MATERIAL FOR THE TASK:
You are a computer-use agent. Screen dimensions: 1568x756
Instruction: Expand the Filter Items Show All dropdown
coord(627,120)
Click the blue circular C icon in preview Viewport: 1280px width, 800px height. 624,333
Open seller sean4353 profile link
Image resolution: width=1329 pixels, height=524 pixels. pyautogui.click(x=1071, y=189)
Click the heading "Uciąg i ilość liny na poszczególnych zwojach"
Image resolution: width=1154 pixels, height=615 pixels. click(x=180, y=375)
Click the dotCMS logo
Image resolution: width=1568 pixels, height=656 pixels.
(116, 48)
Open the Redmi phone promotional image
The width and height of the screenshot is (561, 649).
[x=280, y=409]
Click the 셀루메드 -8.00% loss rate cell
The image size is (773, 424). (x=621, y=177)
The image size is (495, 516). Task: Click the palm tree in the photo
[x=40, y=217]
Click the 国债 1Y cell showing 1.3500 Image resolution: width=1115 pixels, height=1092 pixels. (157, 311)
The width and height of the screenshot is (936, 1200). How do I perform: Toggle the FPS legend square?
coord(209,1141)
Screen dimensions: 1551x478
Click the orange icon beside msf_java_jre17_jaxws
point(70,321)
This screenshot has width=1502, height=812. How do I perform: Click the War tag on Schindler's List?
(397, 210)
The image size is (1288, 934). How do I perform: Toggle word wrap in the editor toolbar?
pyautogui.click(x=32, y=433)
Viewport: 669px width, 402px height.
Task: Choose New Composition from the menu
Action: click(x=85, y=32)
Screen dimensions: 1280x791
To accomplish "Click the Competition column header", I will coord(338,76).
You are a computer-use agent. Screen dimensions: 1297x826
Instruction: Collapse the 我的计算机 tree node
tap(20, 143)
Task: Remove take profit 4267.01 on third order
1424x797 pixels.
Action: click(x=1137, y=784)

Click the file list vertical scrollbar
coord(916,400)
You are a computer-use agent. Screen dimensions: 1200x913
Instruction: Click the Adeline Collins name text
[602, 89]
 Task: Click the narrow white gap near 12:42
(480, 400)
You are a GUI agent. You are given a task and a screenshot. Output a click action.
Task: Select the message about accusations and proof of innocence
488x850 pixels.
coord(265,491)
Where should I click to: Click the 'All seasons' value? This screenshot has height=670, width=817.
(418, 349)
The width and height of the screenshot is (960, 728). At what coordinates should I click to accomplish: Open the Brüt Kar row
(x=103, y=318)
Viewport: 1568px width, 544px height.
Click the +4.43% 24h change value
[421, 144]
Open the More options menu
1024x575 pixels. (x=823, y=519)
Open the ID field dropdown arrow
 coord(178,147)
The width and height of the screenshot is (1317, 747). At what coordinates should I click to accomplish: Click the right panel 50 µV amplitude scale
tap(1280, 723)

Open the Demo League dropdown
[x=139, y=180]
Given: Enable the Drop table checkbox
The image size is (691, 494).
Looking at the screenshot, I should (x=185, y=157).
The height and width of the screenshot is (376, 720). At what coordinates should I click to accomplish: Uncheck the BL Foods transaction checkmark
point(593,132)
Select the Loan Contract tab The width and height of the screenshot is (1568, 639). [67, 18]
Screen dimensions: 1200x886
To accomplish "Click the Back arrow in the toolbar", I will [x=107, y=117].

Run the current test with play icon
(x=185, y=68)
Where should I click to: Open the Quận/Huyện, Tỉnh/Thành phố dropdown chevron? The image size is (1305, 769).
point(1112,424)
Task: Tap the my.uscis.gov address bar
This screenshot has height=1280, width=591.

EXERCISE PROMPT: Reproduce exactly every line between the line with "Run the current test with play icon" and the last line of the records above, both included.

RESPONSE TO THE TASK:
Run the current test with play icon
(x=185, y=68)
Where should I click to: Open the Quận/Huyện, Tỉnh/Thành phố dropdown chevron? The image size is (1305, 769).
point(1112,424)
Task: Tap the my.uscis.gov address bar
This screenshot has height=1280, width=591.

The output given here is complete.